イギリス・エディンバラ大学の研究グループは、世界中から35万人の遺伝子情報を調べ、親の遺伝的特徴が違うほど、子どもの身長、認知能力(学習、記憶、問題解決などの能力)、学業成績、心肺機能が優れているという結果を示した。

遺伝子で結婚相手を決める時代に?

お互いの遺伝子を見比べて結婚を決める。そんな時代がくるかもしれない。身長、認知能力、学業成績、心肺機能が高いということは、人生に大きな影響を与えるだろう。

エディンバラ大学の研究者らは、特にこのような形質は、子どもが成長して結婚相手を見つけ、また次の世代の子どもを残すといった、生物の生存競争に有利な遺伝形質であると考察しており、このような遺伝形質は両親の遺伝的特徴の違いによって、もたらされる傾向があることを示した。

一方で、両親の遺伝的特徴と血圧、コレステロール値、体重との相関関係は見られなかったという。その理由はこう考えることができる。

このような遺伝形質は、人生の後半、ある程度の年齢を重ねた後に関わってくることが多く、そのころには既に結婚相手を見つけ、子どもを残している可能性が高い時期であり、そのような遺伝形質は両親の遺伝的特徴の差異とは無関係だということだ。

両親の遺伝的差異によってもたらされる子ども(子孫)の遺伝形質は、その子孫が次の世代を残すための生存競争に早期に打ち勝つための形質と言える。

その子ども性質は遺伝によるものか、それとも環境か

研究者らは、両親の遺伝的特徴の違いが、子どもに与える影響を主張しつつも、その影響は極めて限定的で、遺伝子が全てではない、と指摘している。
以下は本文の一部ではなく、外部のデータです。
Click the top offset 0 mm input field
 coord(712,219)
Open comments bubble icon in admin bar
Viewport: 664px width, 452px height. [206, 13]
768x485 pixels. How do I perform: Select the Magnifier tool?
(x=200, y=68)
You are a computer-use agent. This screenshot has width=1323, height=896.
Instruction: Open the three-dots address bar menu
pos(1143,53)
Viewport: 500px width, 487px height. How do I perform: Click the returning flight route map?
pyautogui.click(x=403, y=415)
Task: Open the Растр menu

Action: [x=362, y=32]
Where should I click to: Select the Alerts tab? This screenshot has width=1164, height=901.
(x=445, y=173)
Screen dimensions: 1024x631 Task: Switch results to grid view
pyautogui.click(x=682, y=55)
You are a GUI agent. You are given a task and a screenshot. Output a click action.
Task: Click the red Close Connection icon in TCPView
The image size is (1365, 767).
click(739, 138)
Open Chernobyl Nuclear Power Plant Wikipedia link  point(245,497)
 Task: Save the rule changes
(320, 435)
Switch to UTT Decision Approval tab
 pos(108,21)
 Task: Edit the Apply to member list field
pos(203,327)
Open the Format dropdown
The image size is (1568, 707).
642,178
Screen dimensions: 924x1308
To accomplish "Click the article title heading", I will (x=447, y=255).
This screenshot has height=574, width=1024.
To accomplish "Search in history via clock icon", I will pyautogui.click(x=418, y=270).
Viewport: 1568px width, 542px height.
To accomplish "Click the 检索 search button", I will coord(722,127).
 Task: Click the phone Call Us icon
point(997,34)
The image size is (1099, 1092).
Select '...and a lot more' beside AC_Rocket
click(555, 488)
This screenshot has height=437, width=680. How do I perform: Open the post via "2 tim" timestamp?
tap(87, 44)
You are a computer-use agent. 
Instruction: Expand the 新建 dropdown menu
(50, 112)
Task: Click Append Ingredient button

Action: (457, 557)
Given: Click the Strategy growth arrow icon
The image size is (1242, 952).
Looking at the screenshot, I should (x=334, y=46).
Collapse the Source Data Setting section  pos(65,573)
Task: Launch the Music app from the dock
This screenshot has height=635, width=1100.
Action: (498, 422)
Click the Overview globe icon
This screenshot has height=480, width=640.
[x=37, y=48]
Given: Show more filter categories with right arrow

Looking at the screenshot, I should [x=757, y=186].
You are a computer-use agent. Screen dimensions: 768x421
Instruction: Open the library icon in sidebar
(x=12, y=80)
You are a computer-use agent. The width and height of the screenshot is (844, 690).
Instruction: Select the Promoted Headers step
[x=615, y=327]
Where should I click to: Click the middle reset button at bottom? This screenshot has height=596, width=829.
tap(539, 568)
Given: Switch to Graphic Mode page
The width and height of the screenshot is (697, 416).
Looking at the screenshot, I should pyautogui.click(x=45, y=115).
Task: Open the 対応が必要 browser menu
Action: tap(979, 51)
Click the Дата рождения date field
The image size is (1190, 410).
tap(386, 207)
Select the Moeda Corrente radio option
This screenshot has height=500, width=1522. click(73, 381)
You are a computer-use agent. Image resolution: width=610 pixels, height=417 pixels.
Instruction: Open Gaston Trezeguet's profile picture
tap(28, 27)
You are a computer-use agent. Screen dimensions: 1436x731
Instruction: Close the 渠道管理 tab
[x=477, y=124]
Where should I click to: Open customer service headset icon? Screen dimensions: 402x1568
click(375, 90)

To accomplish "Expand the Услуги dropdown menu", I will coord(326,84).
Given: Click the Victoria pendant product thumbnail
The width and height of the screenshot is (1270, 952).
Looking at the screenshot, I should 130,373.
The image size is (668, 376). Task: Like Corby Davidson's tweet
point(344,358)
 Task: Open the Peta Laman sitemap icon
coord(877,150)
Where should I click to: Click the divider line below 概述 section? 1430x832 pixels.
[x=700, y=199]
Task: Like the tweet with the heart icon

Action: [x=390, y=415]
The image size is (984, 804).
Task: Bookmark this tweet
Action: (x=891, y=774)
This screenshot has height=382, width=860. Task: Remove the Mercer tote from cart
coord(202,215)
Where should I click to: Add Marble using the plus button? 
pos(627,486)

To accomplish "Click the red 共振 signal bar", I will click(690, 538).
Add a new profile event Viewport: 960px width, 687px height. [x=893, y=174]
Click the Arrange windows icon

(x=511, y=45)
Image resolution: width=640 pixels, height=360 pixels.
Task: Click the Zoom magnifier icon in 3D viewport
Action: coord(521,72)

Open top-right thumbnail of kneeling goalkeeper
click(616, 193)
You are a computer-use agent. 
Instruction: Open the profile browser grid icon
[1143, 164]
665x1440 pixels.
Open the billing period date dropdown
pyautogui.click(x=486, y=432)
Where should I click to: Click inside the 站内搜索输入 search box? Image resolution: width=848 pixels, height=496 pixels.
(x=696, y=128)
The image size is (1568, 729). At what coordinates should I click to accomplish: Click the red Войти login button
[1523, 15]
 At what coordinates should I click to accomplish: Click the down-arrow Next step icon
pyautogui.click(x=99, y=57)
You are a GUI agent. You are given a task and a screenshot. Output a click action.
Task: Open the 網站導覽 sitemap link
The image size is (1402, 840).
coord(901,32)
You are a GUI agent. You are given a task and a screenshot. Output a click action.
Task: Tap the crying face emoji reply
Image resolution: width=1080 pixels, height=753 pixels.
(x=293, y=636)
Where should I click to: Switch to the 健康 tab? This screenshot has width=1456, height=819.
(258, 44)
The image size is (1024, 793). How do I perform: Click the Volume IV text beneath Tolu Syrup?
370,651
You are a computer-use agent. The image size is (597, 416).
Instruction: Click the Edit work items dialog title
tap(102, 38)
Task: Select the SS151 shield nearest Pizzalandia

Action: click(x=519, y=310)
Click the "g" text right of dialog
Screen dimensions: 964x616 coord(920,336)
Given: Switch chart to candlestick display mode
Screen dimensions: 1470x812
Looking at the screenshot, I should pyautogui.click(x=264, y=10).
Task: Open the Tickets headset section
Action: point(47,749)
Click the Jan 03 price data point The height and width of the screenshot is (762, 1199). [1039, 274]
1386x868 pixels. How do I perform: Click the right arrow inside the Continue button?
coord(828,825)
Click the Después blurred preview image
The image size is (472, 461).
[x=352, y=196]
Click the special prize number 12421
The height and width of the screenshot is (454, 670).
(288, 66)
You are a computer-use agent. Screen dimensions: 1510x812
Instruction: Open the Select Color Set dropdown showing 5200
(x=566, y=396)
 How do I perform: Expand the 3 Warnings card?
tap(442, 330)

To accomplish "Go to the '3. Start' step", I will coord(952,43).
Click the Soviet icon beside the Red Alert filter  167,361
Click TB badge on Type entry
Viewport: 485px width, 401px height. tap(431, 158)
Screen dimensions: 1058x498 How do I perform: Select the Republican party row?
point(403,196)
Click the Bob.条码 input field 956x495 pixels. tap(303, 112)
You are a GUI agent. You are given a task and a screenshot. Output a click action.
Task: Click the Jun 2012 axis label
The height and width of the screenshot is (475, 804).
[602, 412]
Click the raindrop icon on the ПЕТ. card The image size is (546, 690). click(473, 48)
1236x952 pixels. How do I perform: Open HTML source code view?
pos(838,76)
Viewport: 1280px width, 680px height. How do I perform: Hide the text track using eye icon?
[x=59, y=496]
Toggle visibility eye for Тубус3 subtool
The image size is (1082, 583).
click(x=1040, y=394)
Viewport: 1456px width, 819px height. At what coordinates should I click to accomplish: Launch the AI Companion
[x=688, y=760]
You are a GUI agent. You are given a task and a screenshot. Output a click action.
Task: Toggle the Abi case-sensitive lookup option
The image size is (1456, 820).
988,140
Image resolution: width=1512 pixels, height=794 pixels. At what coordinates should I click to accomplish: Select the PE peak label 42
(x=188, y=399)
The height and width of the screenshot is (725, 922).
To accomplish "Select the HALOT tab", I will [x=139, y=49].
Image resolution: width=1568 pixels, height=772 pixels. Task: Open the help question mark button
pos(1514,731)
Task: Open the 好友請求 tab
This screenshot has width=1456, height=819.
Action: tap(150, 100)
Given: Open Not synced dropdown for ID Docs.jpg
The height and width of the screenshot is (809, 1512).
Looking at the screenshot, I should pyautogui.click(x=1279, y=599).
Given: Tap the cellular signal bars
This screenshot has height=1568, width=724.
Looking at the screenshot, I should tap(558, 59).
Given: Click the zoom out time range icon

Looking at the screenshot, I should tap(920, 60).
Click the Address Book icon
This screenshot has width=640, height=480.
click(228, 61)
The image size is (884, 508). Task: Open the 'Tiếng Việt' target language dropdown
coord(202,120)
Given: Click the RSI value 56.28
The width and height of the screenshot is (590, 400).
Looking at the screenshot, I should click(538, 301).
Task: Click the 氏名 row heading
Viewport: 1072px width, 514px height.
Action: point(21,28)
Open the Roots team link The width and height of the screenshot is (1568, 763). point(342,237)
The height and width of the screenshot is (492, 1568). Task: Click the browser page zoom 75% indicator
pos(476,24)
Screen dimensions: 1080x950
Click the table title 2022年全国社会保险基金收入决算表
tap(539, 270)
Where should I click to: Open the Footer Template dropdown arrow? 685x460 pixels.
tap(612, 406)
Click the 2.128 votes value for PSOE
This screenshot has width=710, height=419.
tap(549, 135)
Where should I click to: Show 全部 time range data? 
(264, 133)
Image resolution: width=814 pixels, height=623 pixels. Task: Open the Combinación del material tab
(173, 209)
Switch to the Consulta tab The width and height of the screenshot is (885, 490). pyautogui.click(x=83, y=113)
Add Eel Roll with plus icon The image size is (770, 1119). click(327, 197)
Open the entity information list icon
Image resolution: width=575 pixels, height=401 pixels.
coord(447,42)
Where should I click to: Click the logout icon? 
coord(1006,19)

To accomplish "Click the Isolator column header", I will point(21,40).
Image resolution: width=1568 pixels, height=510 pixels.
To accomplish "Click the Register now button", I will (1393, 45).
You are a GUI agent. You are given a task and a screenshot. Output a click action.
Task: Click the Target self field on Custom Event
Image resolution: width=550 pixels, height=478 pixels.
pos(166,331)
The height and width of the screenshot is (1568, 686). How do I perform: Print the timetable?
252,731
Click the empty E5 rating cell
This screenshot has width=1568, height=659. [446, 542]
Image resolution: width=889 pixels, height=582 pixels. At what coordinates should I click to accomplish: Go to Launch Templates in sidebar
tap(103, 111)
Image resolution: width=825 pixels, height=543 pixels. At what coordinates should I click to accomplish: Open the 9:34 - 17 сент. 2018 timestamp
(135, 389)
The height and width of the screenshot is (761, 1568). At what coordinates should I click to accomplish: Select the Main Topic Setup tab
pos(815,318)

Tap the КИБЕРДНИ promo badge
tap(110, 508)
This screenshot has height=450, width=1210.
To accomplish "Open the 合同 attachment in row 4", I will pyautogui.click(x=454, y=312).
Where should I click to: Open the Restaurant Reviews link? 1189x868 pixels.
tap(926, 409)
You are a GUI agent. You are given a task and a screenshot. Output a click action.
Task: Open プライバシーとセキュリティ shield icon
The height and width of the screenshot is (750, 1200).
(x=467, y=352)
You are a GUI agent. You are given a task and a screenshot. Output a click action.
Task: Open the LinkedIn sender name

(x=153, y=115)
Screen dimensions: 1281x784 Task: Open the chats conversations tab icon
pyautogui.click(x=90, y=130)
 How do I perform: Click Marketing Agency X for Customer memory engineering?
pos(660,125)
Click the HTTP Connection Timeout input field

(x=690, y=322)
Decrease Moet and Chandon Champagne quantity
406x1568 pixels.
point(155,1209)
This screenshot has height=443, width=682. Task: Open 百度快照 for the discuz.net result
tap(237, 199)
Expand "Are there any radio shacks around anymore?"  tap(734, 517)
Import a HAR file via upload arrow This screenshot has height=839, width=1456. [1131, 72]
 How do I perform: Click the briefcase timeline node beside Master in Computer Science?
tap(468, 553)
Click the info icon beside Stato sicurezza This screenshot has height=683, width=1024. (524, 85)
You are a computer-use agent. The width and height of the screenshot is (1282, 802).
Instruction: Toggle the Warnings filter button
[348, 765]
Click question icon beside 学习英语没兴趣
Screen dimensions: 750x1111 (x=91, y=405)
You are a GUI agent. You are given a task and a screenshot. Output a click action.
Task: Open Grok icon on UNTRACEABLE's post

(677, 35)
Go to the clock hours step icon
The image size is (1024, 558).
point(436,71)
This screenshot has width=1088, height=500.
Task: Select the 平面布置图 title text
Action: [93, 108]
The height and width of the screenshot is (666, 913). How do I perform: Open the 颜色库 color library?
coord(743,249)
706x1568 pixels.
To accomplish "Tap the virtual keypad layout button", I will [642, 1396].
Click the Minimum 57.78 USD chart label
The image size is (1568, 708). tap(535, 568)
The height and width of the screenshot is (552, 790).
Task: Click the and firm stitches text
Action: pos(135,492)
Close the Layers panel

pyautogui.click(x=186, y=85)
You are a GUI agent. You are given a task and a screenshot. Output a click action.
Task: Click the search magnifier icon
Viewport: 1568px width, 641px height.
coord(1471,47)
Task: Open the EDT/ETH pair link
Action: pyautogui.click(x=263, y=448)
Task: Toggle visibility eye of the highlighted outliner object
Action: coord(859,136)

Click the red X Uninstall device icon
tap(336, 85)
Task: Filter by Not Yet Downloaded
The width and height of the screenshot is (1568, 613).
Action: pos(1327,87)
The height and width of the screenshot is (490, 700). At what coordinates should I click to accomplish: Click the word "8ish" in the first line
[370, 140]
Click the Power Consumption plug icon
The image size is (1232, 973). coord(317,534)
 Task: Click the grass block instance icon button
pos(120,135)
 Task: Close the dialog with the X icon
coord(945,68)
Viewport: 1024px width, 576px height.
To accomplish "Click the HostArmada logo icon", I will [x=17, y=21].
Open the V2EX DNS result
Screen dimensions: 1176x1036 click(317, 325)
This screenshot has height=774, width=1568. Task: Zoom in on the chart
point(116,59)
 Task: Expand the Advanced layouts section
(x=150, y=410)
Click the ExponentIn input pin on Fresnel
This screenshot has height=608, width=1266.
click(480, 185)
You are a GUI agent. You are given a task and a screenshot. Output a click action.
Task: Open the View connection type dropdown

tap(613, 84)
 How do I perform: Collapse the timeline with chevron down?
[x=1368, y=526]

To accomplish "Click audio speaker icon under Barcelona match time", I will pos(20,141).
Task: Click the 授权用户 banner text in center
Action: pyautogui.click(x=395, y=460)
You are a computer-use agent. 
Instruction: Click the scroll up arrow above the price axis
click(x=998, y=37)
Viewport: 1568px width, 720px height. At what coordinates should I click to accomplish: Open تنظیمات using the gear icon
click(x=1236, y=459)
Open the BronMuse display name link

「遺伝か? 環境か?」の議論は、一部の遺伝性疾患を除いては、結論が出ない。遺伝と環境の両方が複雑に絡み合って、さまざま性質が決まるのである。

自分とは違うタイプを好きになる?

自分にないものを持っている人に引かれることや、人によって好き嫌いのタイプが異なることは、異なる遺伝的特徴の相手を見つけ出し、優れた子孫を残すために、私たちが生まれながらに持っている本能の表れかもしれない。

だとすると、結婚相手を選ぶ際には、相手の人間性への素直な自分の気持ちを大切にすることが、最良の選択となるのかもしれない。

子どもは二人にとっての最高の宝物であり、あなたが子どもにしてあげられる最高のプレゼントは、子どもの遺伝子の半分(相手)を選ぶことであるのだから。